During his time at Carleton, Hanson-Finger won the George Johnston Prize in 2009. This led to the inclusion of his prize-winning poem in Susan McMaster’s anthology Pith & Wry: Canadian Poetry, a collection of poetry that also featured the work of Margaret Atwood. Since completing his studies, Hanson-Finger has written two long essays for the online journal Puritan and a short story titled “Microcosm” for the online magazine Joyland. He also served as co-editor of the online literary magazine Dragnet. As a technical writer at Shopify, he considers the writing and editing skills he acquired at Carleton as key assets. He is also in the process of putting the final touches on a novel provisionally titled Death and the Intern. Scheduled to be released by Invisible Press in the spring of 2017, the novel takes place in Ottawa and is in equal parts hospital drama and hardboiled fiction.

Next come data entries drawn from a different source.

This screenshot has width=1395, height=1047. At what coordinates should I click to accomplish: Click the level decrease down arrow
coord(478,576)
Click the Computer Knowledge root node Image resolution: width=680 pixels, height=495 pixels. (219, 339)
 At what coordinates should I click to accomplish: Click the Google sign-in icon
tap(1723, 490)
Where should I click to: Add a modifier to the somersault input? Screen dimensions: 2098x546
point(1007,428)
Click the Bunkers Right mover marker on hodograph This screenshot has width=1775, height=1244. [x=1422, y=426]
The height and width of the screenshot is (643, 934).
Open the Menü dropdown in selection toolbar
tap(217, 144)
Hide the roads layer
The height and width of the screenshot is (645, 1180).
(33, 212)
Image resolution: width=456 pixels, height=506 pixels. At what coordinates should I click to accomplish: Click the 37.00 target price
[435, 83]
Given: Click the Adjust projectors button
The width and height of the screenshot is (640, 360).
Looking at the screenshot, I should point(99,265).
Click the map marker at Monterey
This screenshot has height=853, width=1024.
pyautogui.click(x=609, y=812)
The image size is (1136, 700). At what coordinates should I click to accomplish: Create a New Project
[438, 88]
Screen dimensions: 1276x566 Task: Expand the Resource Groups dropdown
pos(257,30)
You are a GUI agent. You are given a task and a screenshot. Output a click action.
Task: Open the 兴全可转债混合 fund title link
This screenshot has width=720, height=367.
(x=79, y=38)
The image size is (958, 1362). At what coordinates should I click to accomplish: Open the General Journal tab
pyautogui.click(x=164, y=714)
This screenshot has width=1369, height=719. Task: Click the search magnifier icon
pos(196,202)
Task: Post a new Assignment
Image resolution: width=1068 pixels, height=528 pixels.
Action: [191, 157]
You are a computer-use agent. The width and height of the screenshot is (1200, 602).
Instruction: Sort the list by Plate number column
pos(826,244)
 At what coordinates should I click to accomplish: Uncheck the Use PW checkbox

Though only in her fourth year of study as an English major at Carleton, Sanita Fejzić is already an accomplished writer. Her novella Psychomachia has been shortlisted for the 2015 Ken Klonsky novella prize and is under contract with Quattro Books. Additionally, she has a short story forthcoming in The Antigonish Review and has published a poem in The Steel Chisel. Fejzić describes her time at Carleton enthusiastically: “I have grown, I have blossomed and I can smell the perfume of literary success,” she observes optimistically. A member of the newly established Creative Writing Concentration, Fejzić has taken all of the creative writing workshops offered by the English department and found them to be very instructive: “The workshops were a place for exploration, experimentation and personal development.” She has high praise for the workshops led by writers Nadia Bozak, Mark Frutkin and Rick Taylor especially, noting that each of these instructors created a unique classroom atmosphere and rich learning trajectory.
Like Ladouceur before her, Fejzić serves as co-editor of In/Words magazine, where she says she has learned a lot about publishing. Together with her co-editors Jenny Greenberg, Geoff Bates, and Drew Douglas, Fejzić has launched a number of chapbooks and will also be launching In/Words’ first-ever themed edition in collaboration with Lisa Rochefort, editor of Arc Poetry magazine. Fejzić takes a very practical approach to writing, explaining that for her writing has to be worked at on a daily basis and is not a process to be romanticized to the point of allowing for writer’s block to slow down one’s productivity. “Finding the right words is supposed to be a struggle, but this can be experienced in a positive light,” she explains, “I suppose that what I’m trying to say is that writing must become a habit before it can become art.”